▶ DO THIS
Count the lines of the material that contain the string "screenshot", with case counting, and give only the number.

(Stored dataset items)

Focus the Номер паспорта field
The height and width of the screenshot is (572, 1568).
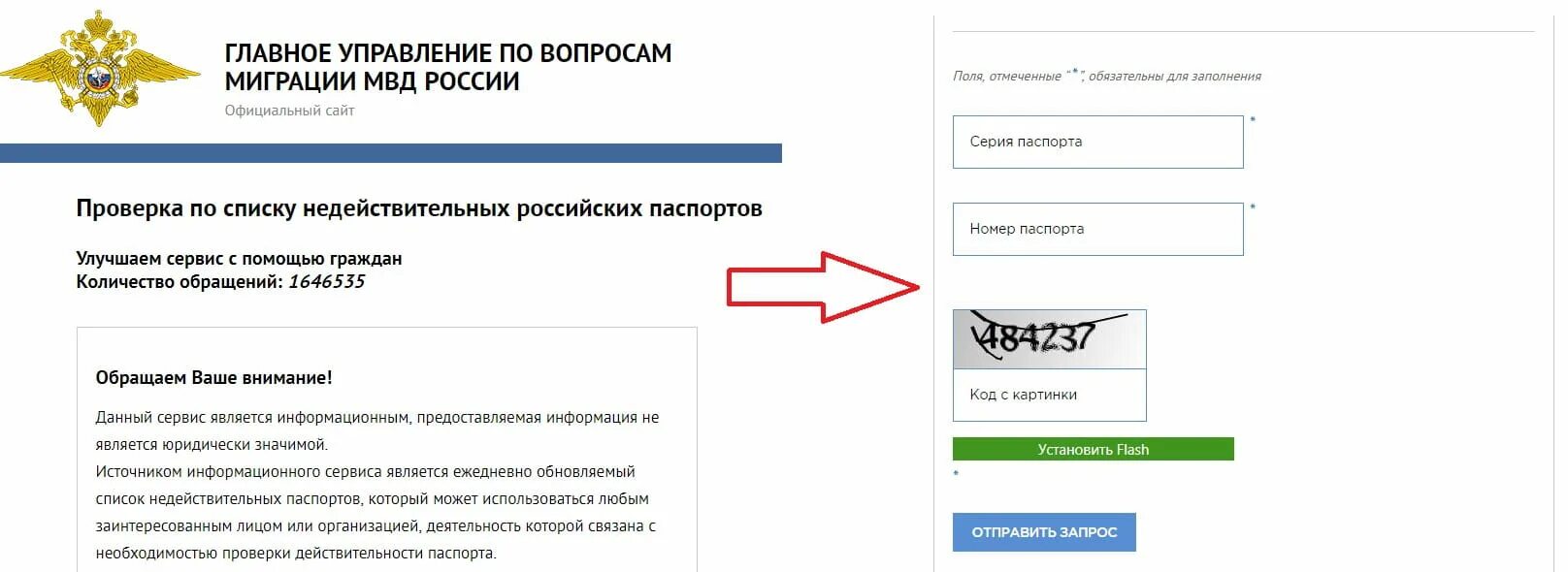(x=1097, y=229)
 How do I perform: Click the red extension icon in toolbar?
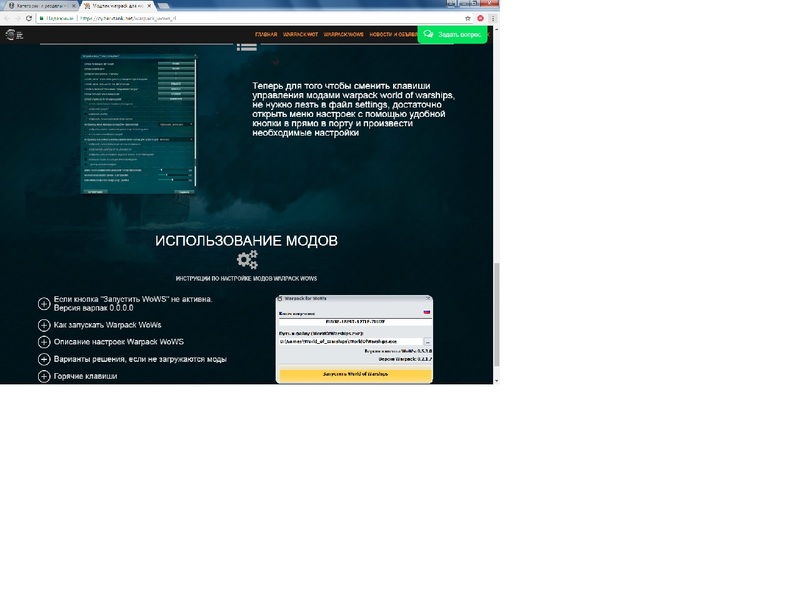tap(481, 18)
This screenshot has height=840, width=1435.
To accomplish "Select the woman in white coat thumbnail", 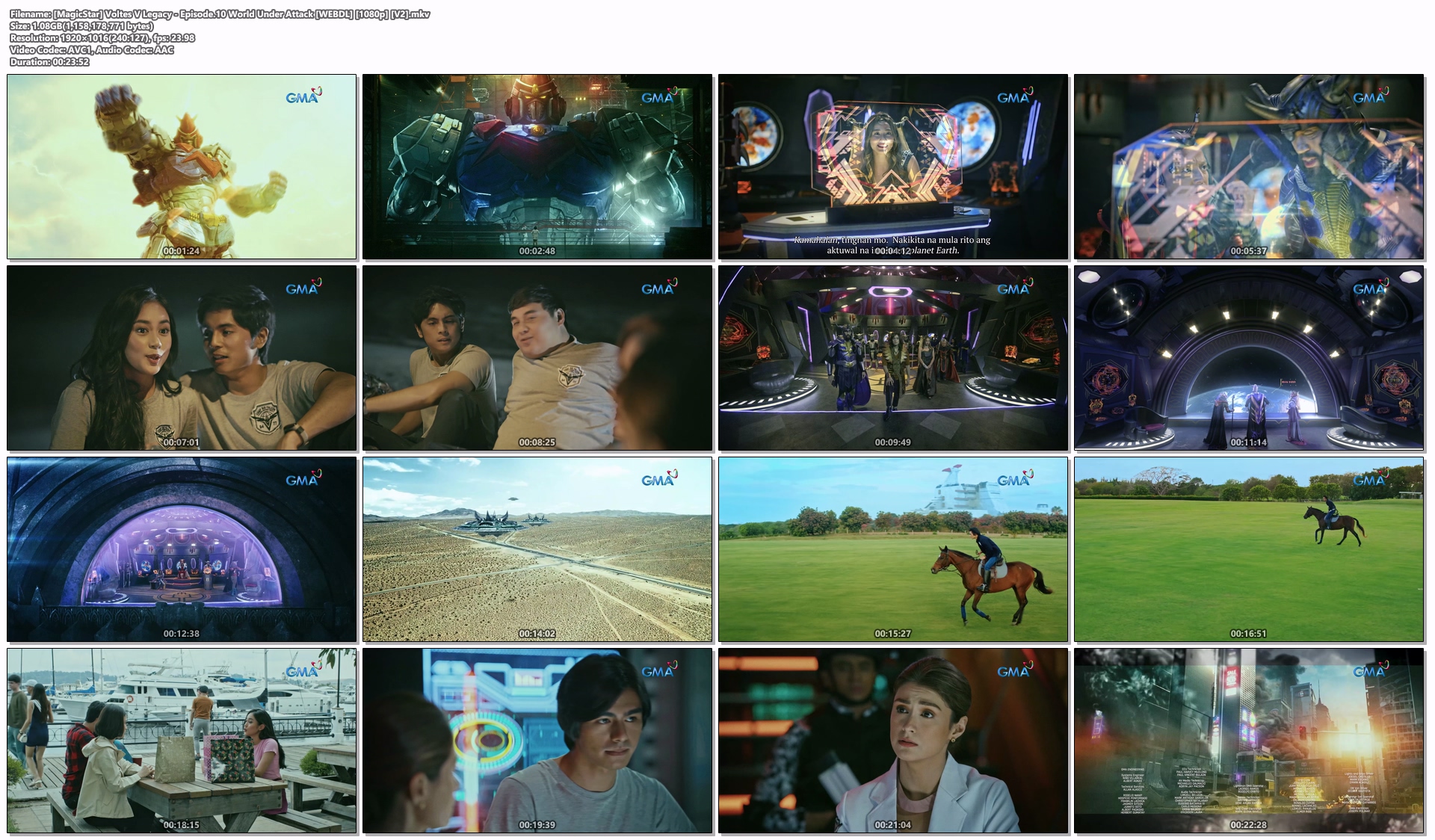I will (893, 741).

▶ RESULT OF THIS TASK
2